[Recorded data]
- - - - - - -

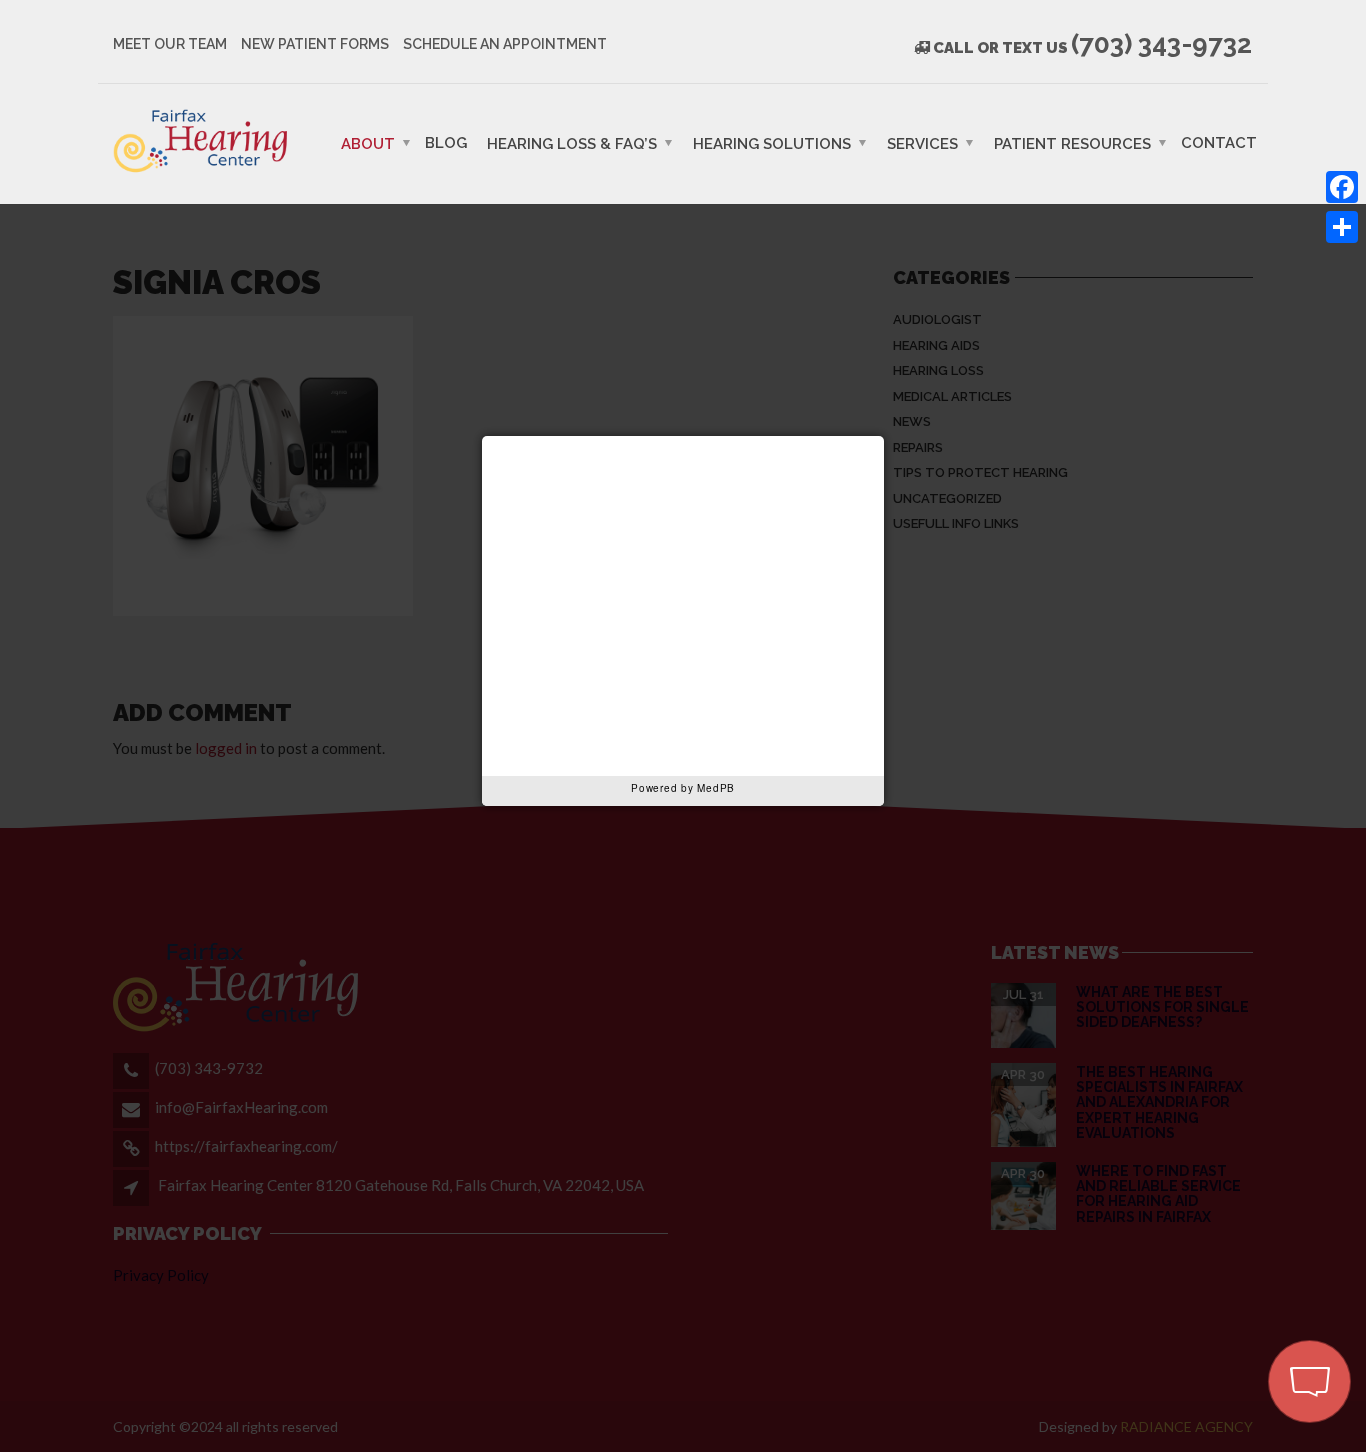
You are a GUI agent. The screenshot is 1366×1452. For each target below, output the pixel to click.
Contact (1219, 142)
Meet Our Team (170, 44)
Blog (446, 142)
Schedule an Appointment (505, 44)
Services (922, 143)
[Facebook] (1342, 187)
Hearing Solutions (772, 143)
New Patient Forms (315, 44)
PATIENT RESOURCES (1072, 143)
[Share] (1342, 227)
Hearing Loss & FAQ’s (572, 143)
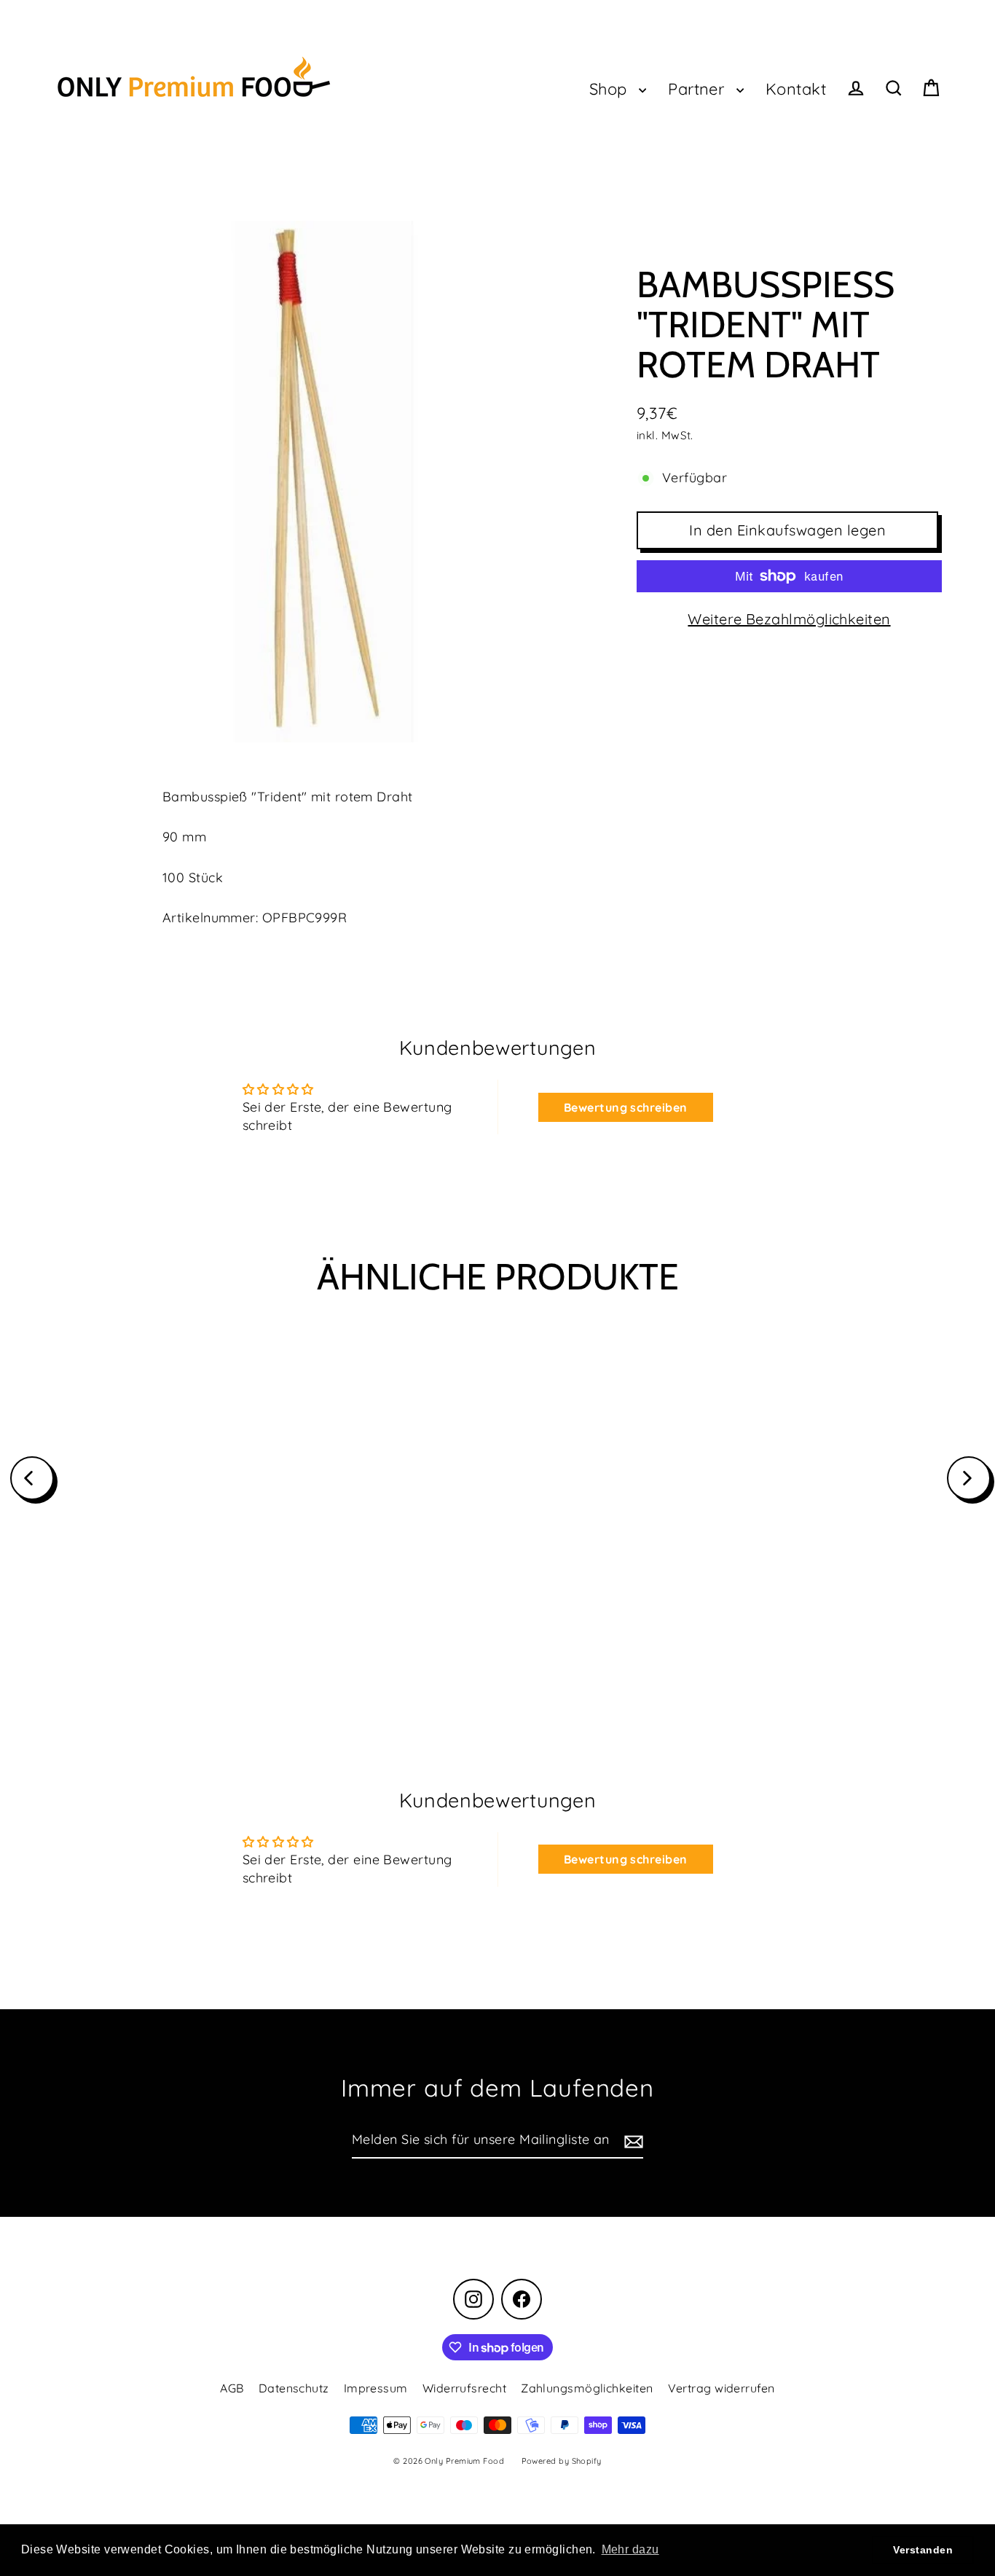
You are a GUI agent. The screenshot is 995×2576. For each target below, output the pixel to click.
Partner (698, 88)
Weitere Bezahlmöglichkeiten (789, 619)
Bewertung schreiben (626, 1107)
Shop (610, 88)
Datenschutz (294, 2388)
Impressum (376, 2388)
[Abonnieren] (631, 2141)
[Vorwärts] (969, 1478)
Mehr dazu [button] (630, 2549)
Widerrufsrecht (464, 2388)
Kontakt (796, 88)
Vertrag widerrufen (721, 2388)
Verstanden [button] (923, 2550)
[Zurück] (32, 1478)
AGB (231, 2388)
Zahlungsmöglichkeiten (587, 2388)
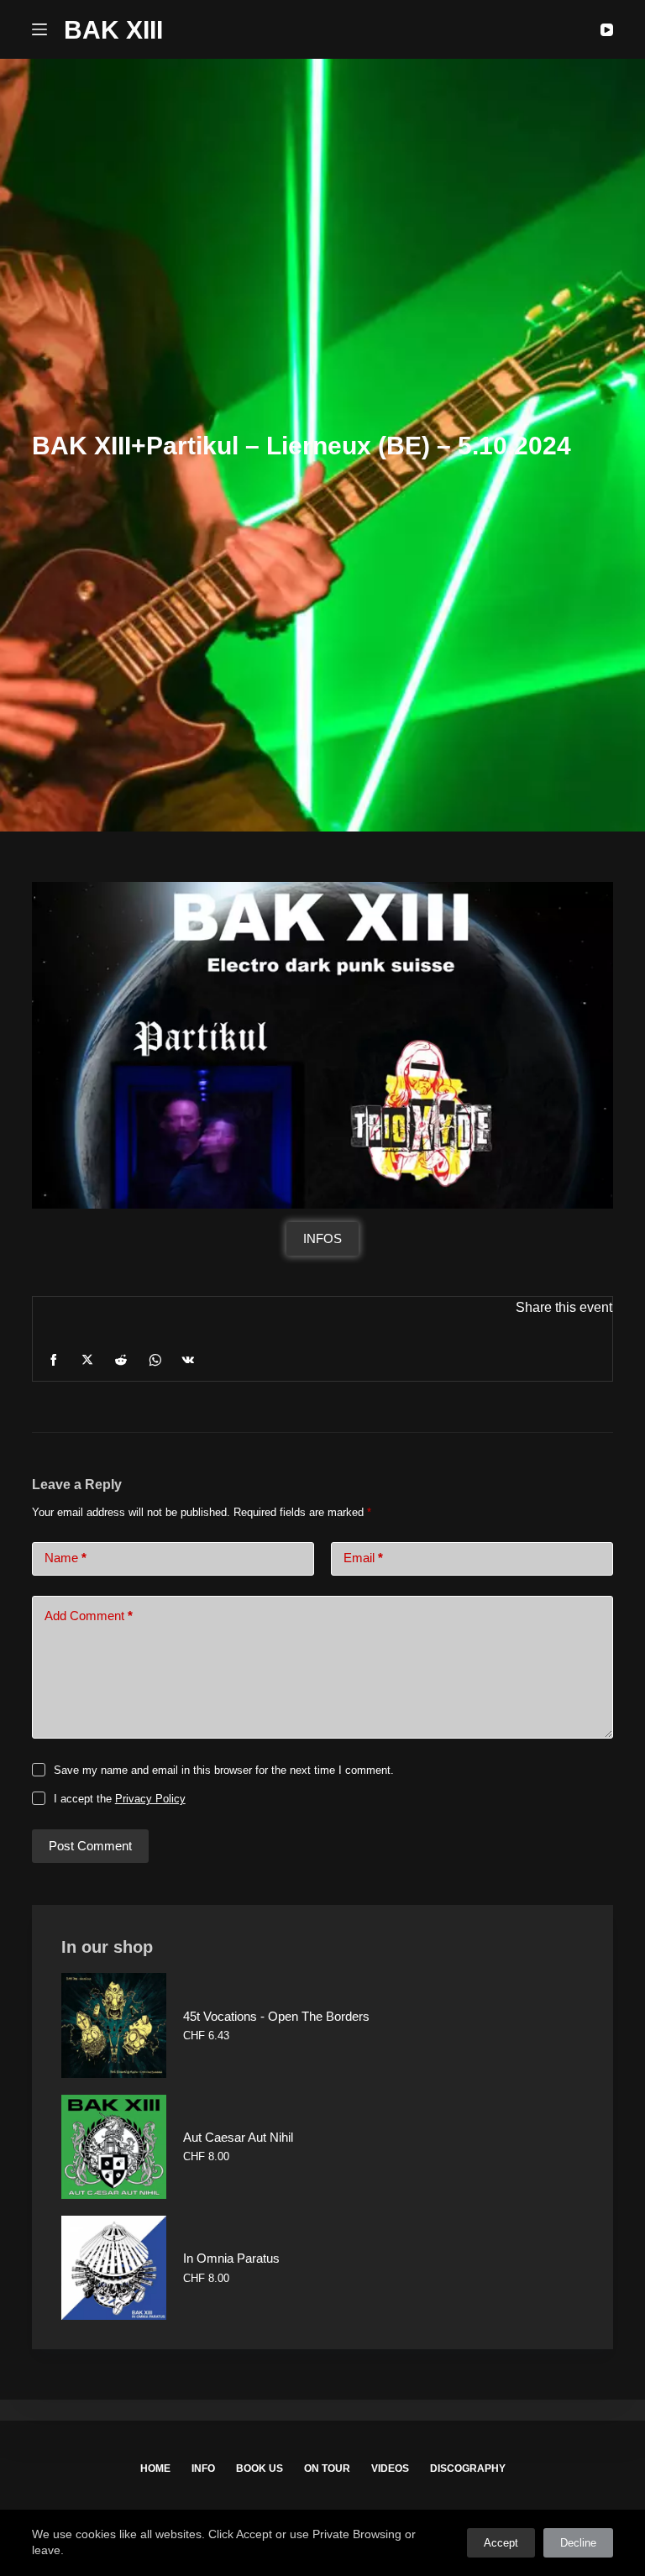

- - - - - - -

Task statement: Please output the entries above exactly, leaving out every picture.

Result:
You are a GUI agent. The screenshot is 1366×1452. For each target below, output the pixel to click.
Contact (1219, 142)
Meet Our Team (170, 44)
Blog (446, 142)
Schedule an Appointment (505, 44)
Services (922, 143)
[Facebook] (1342, 187)
Hearing Solutions (772, 143)
New Patient Forms (315, 44)
PATIENT RESOURCES (1072, 143)
[Share] (1342, 227)
Hearing Loss & FAQ’s (572, 143)
You are a GUI agent. The screenshot is 995×2576. For each target below, output the pixel to click.
Partner (698, 88)
Weitere Bezahlmöglichkeiten (789, 619)
Bewertung schreiben (626, 1107)
Shop (610, 88)
Datenschutz (294, 2388)
Impressum (376, 2388)
[Abonnieren] (631, 2141)
[Vorwärts] (969, 1478)
Mehr dazu [button] (630, 2549)
Widerrufsrecht (464, 2388)
Kontakt (796, 88)
Vertrag widerrufen (721, 2388)
Verstanden [button] (923, 2550)
[Zurück] (32, 1478)
AGB (231, 2388)
Zahlungsmöglichkeiten (587, 2388)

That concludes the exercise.